El negro para fiestas, el verde para los domingos, el rojo para Navidad. Y el azul... El azul para qué...  En fin, el armario abarrotado. Vestidos, pieles de armiño, quimonos de seda, bufandas de lana. Y en el cofre,  joyas de valor y también bisutería barata, de todo un poco. Tenía, además, muchos zapatos: de tacones muy altos para la noche, zapatillas para el hogar, sandalias veraniegas, botines de piel...Y también tantos bolsos, ¡cuántos de ellos!... Y en el tocador, maquillaje, perfumes, pañuelos...Y luego, la casa: en el salón, un sofá de gamuza, irresistible, con cojines. Y tumbonas de mimbre rodeadas de plantas exóticas; equipos electrónicos, porcelanas, alfombras, cuadros, espejos... Y en la alacena de la cocina, conservas, golosinas, frutas, néctares. Y en la biblioteca, libros y más libros. Una vida llena. Lo difícil de aceptar era aquello de los huecos en la mente. Sí. Porque tenía baches en el pensamiento que le impedían viajar al pasado, coordinar el presente y  proyectar el futuro. Y bien, centrémonos en el presente: Vamos a ver, estaba como ausente. Era como si el presente se vistiera de negro para ir al supermercado o se pusiera la piel de armiño para freír huevos. Por ello, el pasado y el futuro se declaraban en bancarrota total. Ni siquiera, los recuerdos la llenaban de emociones porque no existían. Recuerdos, anhelos, sueños, metas, todo eso era materia succionada por los huecos del espacio de su mente.
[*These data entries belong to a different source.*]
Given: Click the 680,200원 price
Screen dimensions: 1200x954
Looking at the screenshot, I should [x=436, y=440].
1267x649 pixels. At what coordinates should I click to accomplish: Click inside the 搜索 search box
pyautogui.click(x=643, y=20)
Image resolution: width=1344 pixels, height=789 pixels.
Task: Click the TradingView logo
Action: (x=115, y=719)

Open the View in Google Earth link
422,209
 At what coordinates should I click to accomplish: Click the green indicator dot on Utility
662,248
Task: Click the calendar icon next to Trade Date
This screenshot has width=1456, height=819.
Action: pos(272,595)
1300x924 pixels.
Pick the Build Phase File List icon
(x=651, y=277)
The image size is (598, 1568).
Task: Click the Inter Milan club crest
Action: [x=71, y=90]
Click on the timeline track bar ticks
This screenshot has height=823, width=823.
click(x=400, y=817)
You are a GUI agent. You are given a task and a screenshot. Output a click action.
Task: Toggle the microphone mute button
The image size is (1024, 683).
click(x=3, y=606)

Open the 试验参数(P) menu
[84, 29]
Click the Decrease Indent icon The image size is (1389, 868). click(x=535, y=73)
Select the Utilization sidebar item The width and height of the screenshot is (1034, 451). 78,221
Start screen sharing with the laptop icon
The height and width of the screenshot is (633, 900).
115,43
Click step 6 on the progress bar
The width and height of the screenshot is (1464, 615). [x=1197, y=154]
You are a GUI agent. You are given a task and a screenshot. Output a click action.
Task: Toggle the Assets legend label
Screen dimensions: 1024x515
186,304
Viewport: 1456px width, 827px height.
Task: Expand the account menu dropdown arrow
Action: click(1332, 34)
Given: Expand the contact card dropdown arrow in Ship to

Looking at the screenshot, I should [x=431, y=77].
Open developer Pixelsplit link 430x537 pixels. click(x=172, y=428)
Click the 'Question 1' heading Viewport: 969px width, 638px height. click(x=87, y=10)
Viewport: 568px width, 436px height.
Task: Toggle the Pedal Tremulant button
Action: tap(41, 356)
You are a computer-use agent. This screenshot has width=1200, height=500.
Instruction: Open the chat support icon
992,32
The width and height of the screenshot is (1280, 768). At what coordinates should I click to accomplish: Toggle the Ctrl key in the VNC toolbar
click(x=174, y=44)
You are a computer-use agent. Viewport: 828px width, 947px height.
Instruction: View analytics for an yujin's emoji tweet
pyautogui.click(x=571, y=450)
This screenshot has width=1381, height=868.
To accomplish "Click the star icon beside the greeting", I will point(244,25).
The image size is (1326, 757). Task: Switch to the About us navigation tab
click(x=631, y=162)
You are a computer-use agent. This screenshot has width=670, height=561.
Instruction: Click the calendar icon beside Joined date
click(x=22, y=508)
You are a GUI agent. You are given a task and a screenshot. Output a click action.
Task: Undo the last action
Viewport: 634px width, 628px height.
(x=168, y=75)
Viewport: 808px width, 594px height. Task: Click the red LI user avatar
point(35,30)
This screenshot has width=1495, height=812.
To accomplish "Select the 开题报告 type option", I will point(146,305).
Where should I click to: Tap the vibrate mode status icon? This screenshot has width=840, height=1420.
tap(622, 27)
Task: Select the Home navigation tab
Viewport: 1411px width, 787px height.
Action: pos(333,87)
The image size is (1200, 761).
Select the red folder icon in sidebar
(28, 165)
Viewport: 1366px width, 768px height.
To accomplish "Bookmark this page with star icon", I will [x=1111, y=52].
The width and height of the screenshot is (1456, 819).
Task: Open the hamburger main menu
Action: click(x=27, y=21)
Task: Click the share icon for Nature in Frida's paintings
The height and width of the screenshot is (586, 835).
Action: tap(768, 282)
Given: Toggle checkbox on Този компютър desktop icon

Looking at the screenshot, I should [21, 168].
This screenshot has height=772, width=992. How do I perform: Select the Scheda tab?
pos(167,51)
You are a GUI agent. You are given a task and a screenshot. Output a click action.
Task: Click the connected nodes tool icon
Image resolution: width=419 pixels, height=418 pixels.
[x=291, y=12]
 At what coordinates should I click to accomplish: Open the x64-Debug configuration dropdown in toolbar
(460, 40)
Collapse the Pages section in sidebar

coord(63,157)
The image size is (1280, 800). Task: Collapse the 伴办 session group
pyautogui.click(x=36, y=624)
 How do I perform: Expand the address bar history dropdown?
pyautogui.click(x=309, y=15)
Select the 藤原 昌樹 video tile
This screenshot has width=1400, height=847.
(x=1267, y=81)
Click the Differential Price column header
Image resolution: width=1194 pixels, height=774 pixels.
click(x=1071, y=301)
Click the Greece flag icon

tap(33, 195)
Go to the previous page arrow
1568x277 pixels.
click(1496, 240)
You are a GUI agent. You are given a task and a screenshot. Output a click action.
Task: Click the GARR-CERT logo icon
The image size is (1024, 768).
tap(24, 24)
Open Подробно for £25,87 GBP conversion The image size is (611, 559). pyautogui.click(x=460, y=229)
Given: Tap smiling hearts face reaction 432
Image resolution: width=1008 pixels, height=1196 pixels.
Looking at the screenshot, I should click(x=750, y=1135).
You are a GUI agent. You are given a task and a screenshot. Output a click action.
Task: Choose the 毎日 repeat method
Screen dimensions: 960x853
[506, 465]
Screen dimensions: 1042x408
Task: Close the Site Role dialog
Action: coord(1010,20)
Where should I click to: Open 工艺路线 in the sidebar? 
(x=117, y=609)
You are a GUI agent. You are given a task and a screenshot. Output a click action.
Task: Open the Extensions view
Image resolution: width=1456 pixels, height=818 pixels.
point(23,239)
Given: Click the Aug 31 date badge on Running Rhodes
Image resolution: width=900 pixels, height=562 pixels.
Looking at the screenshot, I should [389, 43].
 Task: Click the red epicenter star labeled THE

Un buen día tocaron a su puerta. Abrió. Y no era nadie al parecer. Pero sintió que una mole de energía le empujaba hacia atrás y entraba en su casa. Luego, vio que una parte del sofá se hundía (algo se había sentado en él). Preguntó que quién era. No obtuvo respuesta. No obstante, sintió que alguien colaba café el la cocina. Que se servía una taza y tomaba. Y el aroma del café despertó a una mariposa, de esas nocturnas, que había quedado dormida en un rincón del techo. El insecto, revoloteando, salió por la ventana y se perdió en el azul. Mientras tanto, la mole de energía había abierto la alacena y estaba despachándose de lo lindo (había encontrado la mermelada de frambuesas, la preferida...). Y casi al instante, saltaba la música desde el lector CD del salón. ¿Poltergeist? Lo más probable. Lo cierto es que el miedo, contenido por tanto tiempo, camuflado bajo los efectos de la posesión y el poder, afloró. Y cojines, alfombras y cuadros comenzaron a levitar, colándose a través de los huecos de su mente e yendo no se sabe a dónde, a algún punto del espacio exterior. Y también las joyas, y los trajes y zapatos. Y las pieles de armiño y todo lo demás. En fin, que de buenas a primeras, percibió un sitio vacío e invadido por la fuerza del miedo y por aquella mole extra-sensorial. Era, quién sabe, el vacío total volcándose desde el interior de su mente hacia el presente. Pero bueno, al menos, algo sentía. Quiero decir, miedo. A partir de entonces, no le quedaba otra alternativa que la de convivir con él en paz. Por supuesto, nadie le creyó aquella historia del vuelo. Cuando entraron los de la policía local, se limitaron a tomar nota de los “presuntos” hechos ocurridos en aquel sitio: Suicido. O probable homicidio. Sobre la alfombra del salón había sido hallado el cuerpo de un ser alado y cubierto de pequeñas escamas, las cuales, al tocarlas, se convertían en un polvo muy sutil. Tal vez, había sucedido la metamorfosis de un sueño. Bueno, en ciertas ocasiones es difícil regresar y corremos el riesgo de quedar allí, afuera. Revoloteando en el azul.